# WHAT TO DO
Each line in the records that mentions the word "agent" needs to be listed.

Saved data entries

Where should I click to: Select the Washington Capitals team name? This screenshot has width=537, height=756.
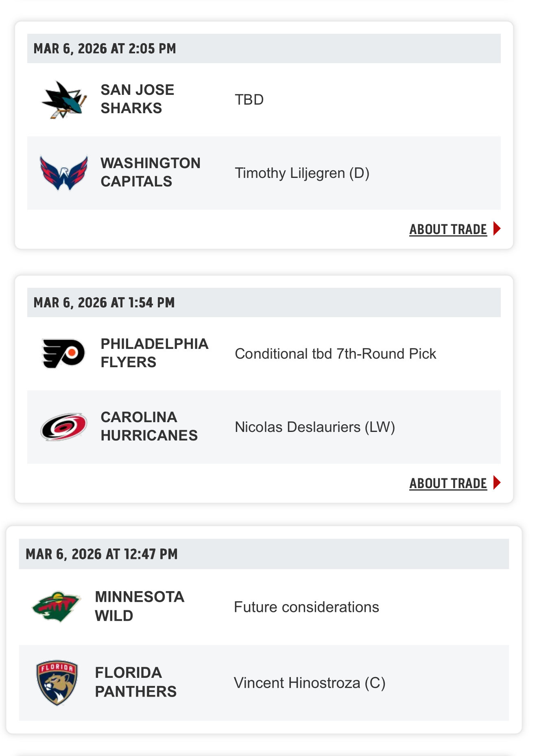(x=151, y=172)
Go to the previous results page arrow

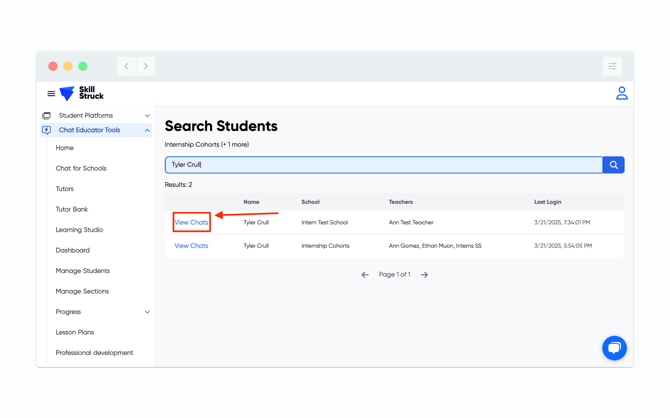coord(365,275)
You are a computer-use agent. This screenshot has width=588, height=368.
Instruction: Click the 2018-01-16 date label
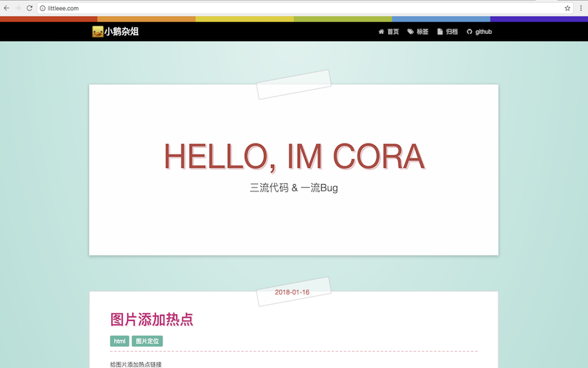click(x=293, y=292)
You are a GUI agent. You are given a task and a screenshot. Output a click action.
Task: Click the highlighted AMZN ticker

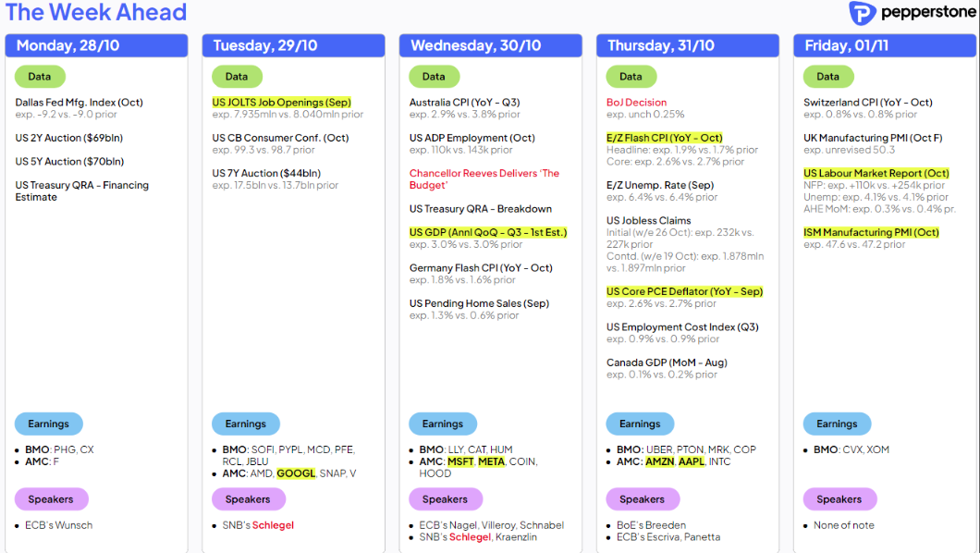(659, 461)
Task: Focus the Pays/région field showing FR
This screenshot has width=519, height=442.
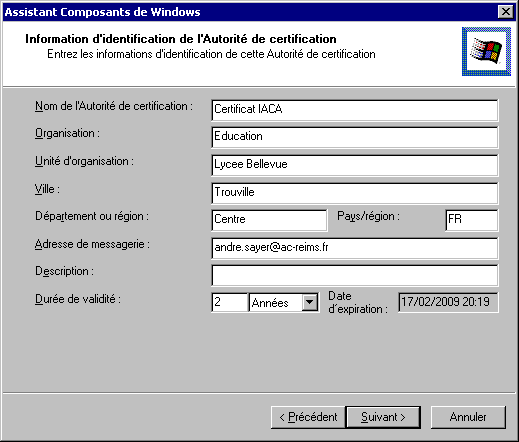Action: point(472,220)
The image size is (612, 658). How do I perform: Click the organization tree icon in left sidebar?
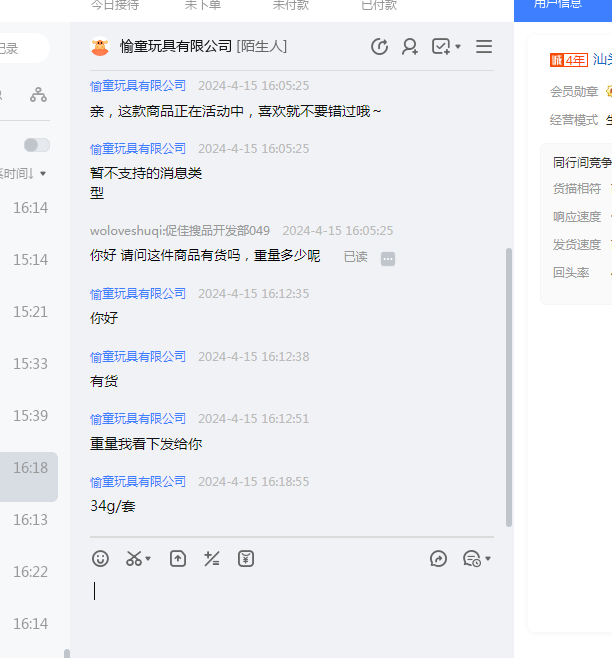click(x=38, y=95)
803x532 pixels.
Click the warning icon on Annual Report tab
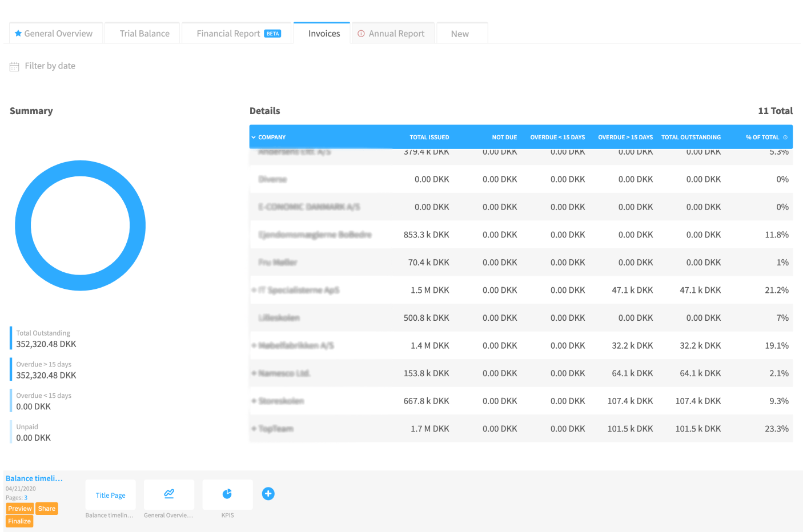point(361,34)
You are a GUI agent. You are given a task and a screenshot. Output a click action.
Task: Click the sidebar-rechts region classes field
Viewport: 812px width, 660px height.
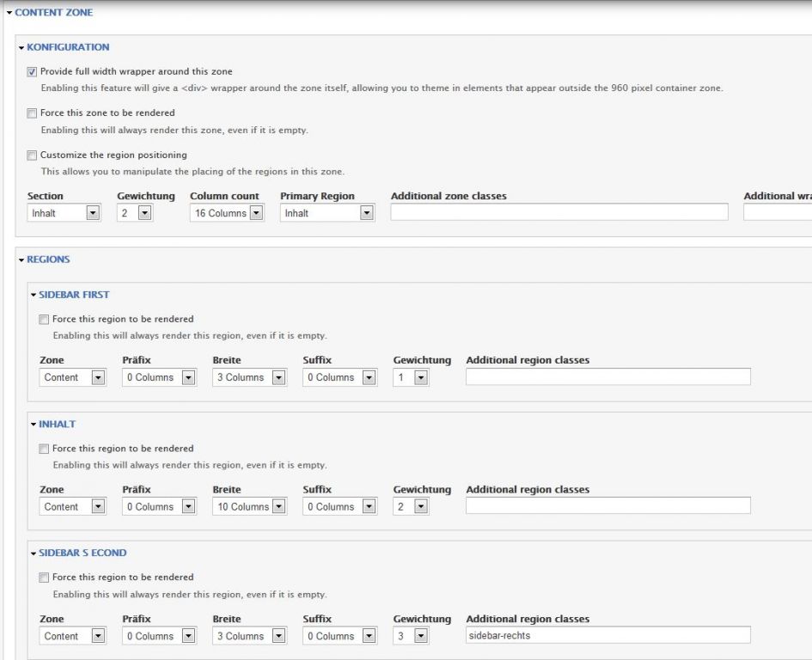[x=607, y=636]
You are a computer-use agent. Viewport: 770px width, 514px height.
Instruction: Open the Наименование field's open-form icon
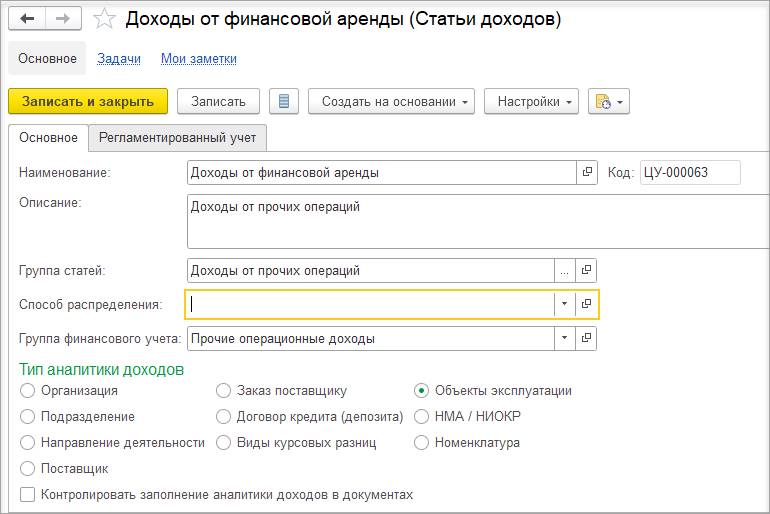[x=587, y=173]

--

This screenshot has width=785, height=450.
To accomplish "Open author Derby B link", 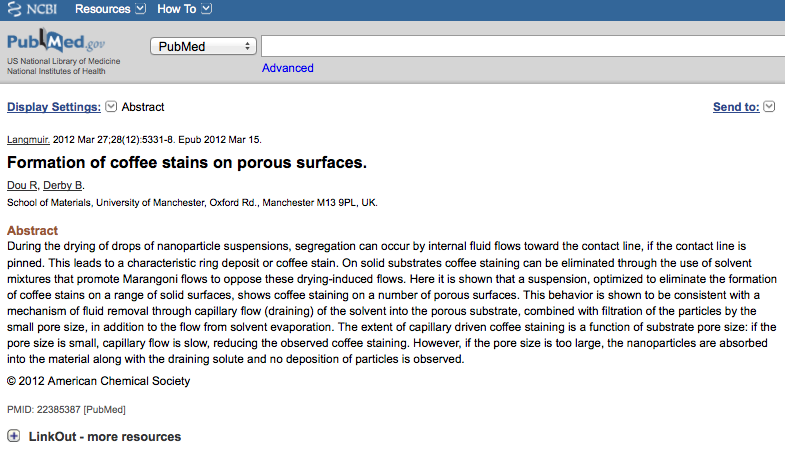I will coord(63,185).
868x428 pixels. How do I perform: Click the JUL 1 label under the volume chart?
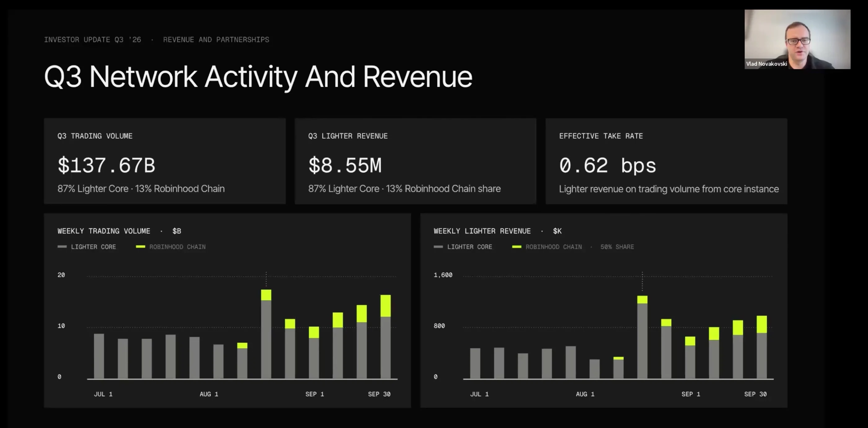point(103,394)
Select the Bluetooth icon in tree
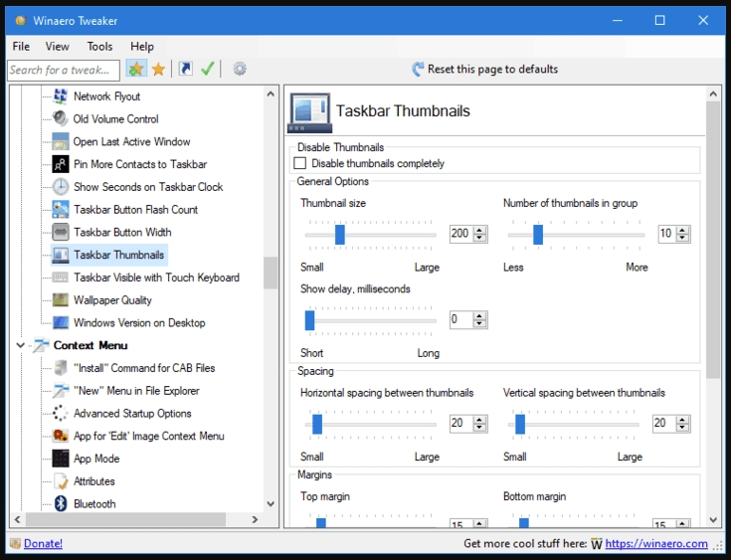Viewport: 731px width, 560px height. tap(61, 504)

# ANSWER BOX
You are a computer-use agent. This screenshot has width=588, height=368.
You are a GUI agent. You are given a task and a screenshot. Output a click action.
You are a GUI agent. You are given a task and a screenshot. Output a click action.
You are a computer-use agent. Viewport: 770px width, 514px height.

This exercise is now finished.